The Strategist

Will Brexit speed up impoverishment of British millennials?

07/20/2016 - 15:12

Each new generation of British is poorer than previous, and Brexit is only exacerbating this trend.
Institute for Fiscal Studies argues that the millennium generation in the UK is poor, and continues to peter out, while older generations are getting richer year by year. The experts think that this trend promises an extremely bleak future. The UK referendum has created economic uncertainty, and reduced potential for development of young people.

Despite the fact that total income of the population grew by 2% in the post-crisis period (from 2008 to 2015), IFS research has shown that one of the richest strata of the UK population is just the older generation.

Income inequality between age groups looks pretty depressing for the millennium generation.
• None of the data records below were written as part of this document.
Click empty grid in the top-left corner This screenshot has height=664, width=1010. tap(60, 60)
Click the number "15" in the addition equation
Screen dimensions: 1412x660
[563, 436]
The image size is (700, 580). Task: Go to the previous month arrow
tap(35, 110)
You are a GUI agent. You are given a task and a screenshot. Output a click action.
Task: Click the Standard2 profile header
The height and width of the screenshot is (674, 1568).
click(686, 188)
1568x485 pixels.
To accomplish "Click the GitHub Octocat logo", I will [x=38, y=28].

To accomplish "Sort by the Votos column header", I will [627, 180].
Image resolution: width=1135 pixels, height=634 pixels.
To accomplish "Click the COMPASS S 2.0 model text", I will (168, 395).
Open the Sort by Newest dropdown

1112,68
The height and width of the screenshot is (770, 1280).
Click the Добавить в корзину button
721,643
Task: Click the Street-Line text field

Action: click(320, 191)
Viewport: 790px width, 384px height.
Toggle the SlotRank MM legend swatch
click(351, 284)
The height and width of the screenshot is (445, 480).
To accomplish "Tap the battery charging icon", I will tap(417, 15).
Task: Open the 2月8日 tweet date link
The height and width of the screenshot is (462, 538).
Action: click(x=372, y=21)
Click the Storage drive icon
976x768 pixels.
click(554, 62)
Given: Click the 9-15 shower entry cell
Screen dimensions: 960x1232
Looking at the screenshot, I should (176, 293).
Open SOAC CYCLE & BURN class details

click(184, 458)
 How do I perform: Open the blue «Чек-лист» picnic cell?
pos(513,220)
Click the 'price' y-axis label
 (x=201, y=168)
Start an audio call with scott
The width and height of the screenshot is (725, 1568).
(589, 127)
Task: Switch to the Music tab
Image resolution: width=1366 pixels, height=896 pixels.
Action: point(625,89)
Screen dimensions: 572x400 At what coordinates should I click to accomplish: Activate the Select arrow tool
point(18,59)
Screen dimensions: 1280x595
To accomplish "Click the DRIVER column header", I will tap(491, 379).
- Income of people aged 22 to 30 years fell by 7% since 2008 

- Income of people aged 31 to 59 years has not changed since 2008

- Income of people aged over 60 jumped by 11% since 2008, mainly due to a sharp rise in property prices

IFS analyzed data of the Ministry of Labour of Great Britain, published June 29, 2016. Subsequently, it was found that income inequality between age groups is formed due to the following factors:

1. A high level of pensions and benefits for the older generation. In the period of recovery after the financial crisis, the government has established a "triple protection" for pensions, which means that the older generation can count on pensions in any case. Furthermore, they do not need subsidies for fuel during the winter period. Retirees are also eligible for free bus rides, Christmas discounts, and, in addition, for free prescriptions during treatment course. At that, quite a large number of people older than 60 years is still working.

2. The younger generation is forced to put up with stagnant wages and rising housing costs. In contrast to the pensioners, young people are either struggling to get a job, despite record low unemployment, or, if they already work, their wages are relatively scarce. Millennials and people under the age of 60 years do not receive such grants as the elderly does. It is less likely that they have their own home or savings. The biggest part of their income is eaten up by rent, transportation, utilities and food.

IFS warns that the situation for young people would only worsen in the future.

"The struggle with low-income is growing, the government is taking measures to address problems faced by working families with low income. In the short term, this will contribute to continued growth in the number of working hours on a background of wage stagnation. In the end, progress will depend on the economic policy which promotes growth of labor productivity. Economic uncertainty after Brexit only exacerbates these problems," said Robert Joyce, author of the report and Deputy Director of the IFS.

Brexit has already provoked chaos: the pound fell to a 30-year low; companies are thinking about leaving the UK.

The most interesting thing in this situation is that those responsible for this is the older generation: they overwhelmingly voted for withdrawal from the EU.